Rencontre avec une femme d’exception, qui force l’admiration
Interview réalisée par Yannick Le Guillanton

Résidente ICORN à la Cité internationale des arts depuis septembre 2019, diplômée de l’International Center of Photography à New York, Amira Alsharif documente depuis maintenant 17 ans le quotidien des femmes yéménites avec passion. Un travail pour lequel elle a mis sa vie privée entre parenthèses afin de s’immerger de longs mois auprès de celles qui sont pour elle bien plus qu’un sujet photographique.
Pour aller à leur rencontre, elle doit affronter le tumulte d’un pays en guerre qui dégage trop peu de place dans les colonnes de la presse écrite et les conducteurs des journaux télévisés.

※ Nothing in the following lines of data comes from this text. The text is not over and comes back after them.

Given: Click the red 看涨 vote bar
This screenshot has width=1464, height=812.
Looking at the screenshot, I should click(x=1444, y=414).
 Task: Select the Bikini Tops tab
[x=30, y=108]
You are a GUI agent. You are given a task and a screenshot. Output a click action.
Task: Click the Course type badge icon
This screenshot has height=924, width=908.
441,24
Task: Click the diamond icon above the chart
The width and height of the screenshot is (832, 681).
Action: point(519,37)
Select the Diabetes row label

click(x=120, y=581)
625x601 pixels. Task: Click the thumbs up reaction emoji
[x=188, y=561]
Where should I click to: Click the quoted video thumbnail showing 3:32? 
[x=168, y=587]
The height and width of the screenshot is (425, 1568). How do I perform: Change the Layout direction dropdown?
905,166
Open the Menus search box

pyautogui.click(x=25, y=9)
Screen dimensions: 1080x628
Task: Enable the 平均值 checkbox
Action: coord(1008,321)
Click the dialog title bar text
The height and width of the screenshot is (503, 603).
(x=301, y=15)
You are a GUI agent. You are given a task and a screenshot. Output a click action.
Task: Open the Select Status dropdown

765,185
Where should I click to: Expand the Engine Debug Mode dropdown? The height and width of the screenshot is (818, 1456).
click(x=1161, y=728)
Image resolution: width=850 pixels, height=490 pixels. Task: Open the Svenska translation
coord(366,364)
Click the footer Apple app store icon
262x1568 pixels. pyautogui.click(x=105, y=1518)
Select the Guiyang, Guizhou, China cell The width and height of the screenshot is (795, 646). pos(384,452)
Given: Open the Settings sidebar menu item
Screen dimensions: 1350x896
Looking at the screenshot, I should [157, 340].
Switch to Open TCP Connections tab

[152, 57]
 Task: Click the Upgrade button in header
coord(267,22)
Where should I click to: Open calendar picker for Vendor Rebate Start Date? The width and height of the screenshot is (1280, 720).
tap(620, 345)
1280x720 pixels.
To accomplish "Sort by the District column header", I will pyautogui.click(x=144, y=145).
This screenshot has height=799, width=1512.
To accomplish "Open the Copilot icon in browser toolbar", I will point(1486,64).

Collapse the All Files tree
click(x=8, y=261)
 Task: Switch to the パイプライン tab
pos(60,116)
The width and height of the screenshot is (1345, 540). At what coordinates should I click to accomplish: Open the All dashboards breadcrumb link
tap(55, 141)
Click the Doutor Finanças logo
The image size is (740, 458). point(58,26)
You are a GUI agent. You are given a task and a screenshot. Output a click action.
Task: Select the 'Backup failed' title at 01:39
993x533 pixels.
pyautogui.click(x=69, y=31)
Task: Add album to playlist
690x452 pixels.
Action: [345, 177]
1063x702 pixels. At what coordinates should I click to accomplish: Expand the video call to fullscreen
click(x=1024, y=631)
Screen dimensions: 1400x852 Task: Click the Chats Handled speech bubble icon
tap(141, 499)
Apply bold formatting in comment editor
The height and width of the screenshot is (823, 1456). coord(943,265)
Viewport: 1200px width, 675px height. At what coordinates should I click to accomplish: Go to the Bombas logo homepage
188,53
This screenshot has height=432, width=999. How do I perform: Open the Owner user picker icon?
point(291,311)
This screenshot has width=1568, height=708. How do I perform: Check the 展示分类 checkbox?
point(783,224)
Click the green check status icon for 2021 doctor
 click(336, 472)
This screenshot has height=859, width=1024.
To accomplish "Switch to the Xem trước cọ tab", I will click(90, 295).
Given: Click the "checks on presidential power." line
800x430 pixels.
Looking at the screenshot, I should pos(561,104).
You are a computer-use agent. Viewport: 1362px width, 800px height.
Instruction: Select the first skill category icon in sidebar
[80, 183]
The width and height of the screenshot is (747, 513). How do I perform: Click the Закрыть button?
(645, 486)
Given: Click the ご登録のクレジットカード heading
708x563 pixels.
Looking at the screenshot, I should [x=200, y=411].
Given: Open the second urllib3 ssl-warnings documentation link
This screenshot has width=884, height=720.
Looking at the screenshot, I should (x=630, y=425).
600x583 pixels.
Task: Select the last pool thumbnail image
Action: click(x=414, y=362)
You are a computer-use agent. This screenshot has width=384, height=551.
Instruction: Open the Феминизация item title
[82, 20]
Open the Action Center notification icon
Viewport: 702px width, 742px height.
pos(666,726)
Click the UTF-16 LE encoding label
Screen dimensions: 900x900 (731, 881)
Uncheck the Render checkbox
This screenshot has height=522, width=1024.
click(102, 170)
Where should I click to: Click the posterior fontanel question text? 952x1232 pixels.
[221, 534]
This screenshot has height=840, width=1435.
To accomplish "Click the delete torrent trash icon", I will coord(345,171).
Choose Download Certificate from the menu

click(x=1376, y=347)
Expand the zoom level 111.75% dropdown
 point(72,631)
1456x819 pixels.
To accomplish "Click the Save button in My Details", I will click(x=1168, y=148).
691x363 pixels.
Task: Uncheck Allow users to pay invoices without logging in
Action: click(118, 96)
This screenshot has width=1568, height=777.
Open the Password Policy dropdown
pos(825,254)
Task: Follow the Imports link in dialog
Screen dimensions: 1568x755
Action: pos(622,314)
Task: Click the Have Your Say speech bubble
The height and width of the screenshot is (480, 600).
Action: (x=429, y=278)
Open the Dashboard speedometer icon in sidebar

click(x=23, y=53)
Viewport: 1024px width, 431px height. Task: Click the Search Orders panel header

C’est pourtant, selon les Nations unies, la pire crise humanitaire au monde. Dans un article d’octobre 2019, The Guardian évoque que ces 5 dernières années 100 000 personnes auraient trouvé la mort au cours du conflit. La destruction de l’économie, la famine et les épidémies achèvent les plus faibles. Les affrontements qui opposent depuis 2014 la rébellion chiite houtie au Nord, au pouvoir sunnite au Sud, sont très mal perçus par l’Arabie Saoudite qui ne peut concevoir l’installation d’un allié de l’Iran à ses frontières. Depuis 2015, les bombardements saoudiens achèvent alors une population exsangue. Mais le travail d’Amira Alsharif n’est pas partisan, au nord comme au sud, elle s’intéresse aux mères courage qui n’aspirent qu’à la paix.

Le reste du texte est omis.